His lips find mine, and he kisses me with a soft, simmering passion. It’s like my body is levitating on its own, seeing the world with a whole new perspective, with bright new colors. And we don’t stop kissing. Not as he keeps sliding in and out of me slowly, taking his time. And that’s when I feel it, deep in my bones. I can feel it burning— piercing —my soul. With every slow, deliberate thrust, I can feel everything we’re not saying. With every consuming kiss, even as our lips grow numb, I can feel how this has become more.
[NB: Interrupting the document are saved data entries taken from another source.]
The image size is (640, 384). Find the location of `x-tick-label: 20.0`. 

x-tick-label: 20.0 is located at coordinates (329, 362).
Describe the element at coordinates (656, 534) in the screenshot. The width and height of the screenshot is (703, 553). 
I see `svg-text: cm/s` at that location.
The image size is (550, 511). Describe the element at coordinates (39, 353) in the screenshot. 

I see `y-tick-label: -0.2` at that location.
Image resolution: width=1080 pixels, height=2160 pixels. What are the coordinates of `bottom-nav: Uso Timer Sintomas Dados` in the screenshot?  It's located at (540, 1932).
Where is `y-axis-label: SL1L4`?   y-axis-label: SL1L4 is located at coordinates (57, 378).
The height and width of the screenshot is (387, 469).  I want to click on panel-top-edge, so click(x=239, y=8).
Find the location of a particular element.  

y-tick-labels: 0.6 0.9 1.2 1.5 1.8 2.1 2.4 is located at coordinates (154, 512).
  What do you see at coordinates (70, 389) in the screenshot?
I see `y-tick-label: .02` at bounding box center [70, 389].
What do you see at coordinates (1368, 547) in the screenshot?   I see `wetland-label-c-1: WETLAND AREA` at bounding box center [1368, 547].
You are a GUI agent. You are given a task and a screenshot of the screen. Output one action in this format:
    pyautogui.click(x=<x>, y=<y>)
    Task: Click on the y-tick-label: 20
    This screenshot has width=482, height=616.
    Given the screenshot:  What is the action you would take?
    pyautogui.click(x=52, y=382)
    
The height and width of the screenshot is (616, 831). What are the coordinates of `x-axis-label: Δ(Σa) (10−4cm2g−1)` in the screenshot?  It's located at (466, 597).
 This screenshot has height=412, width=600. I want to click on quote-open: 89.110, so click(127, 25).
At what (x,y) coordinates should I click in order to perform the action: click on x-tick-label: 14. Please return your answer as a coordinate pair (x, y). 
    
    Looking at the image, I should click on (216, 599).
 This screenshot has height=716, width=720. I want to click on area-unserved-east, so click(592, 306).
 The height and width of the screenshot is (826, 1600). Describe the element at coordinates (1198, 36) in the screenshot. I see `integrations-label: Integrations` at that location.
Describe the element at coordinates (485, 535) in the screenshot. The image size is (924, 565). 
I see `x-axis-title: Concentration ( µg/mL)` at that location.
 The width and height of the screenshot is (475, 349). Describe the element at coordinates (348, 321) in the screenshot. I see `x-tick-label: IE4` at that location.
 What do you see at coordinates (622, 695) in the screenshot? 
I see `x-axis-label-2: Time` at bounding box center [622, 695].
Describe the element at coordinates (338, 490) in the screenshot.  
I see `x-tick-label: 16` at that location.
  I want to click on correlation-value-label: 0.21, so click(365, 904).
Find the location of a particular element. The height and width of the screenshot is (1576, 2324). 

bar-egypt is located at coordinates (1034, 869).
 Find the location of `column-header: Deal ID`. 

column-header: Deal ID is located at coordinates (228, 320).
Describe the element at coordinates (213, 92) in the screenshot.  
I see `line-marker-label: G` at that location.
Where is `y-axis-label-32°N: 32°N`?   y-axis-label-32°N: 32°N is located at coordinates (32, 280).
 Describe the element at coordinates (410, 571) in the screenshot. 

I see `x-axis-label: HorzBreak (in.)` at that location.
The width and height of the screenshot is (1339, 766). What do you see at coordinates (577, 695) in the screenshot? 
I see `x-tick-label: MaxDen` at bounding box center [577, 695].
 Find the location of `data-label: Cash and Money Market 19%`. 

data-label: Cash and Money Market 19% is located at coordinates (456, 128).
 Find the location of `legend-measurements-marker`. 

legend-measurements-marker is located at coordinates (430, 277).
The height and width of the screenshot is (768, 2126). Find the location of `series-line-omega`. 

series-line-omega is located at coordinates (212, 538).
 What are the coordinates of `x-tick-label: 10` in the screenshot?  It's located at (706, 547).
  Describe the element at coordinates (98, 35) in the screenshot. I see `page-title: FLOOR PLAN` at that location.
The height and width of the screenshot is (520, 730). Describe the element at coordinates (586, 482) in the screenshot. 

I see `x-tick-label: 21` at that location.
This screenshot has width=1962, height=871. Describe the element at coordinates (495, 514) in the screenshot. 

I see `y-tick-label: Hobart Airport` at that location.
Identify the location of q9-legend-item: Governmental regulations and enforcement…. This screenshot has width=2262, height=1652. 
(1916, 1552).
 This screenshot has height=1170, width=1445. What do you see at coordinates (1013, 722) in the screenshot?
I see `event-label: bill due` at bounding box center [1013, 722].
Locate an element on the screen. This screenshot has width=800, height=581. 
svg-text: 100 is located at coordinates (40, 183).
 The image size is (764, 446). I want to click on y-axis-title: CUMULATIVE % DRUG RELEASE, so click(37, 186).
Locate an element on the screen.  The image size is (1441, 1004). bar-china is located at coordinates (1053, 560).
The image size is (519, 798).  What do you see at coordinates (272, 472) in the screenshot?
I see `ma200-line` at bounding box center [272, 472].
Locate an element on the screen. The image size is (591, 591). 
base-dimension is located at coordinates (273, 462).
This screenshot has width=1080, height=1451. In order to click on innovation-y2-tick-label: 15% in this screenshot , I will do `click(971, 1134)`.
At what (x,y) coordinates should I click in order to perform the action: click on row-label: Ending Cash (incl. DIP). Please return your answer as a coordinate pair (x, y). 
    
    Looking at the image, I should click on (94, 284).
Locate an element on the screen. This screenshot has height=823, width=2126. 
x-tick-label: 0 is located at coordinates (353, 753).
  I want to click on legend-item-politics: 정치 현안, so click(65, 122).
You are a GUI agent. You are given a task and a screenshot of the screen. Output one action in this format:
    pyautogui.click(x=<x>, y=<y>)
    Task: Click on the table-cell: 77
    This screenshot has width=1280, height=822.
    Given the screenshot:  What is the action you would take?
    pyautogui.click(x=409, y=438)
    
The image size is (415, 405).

In the silence of the room, where the only sound is our slow, ragged breaths, I can see it, as clear as day, how hard I’ve fallen for this man.

His thrusts are still slow and precise as my orgasm starts slowly building up. “I’m coming,” I moan softly against his lips.

His eyes, glowing in the soft light of the room, lock onto mine as he starts to pick up the pace a little more, but his thrusts still feel different. They feel like so much more. This isn’t about sex anymore. Deep down, I knew this deal would break me. Deep down, I knew my heart was going to end up in pieces.

As my orgasm builds and then crashes through me like never before, I keep my eyes locked on his, refusing to break the connection, even when it’s killing me. Even when I know falling in love with him will haunt me for the rest of my life. As I clench around him, my moans fill the room. He thrusts once more, his glassy gaze never leaving mine as he finally lets go, spilling inside of me.

He slips out of me slowly and we both lie there, not saying anything. What is there to say? We both know everything has changed. We both know this is over. It’s just a matter of when. Because neither of us do love, and never will.

Lorenzo Mancini is the one who mended my broken heart, and he’s going to be the one to break it.

1 ? You are the most wonderful woman I have ever met.

2 ? You deserve it all.

3 ? I wish I could be the man who could give you everything.

4 ? I wish I were worthy of you.

5 ? I wish I could love you the way you deserve.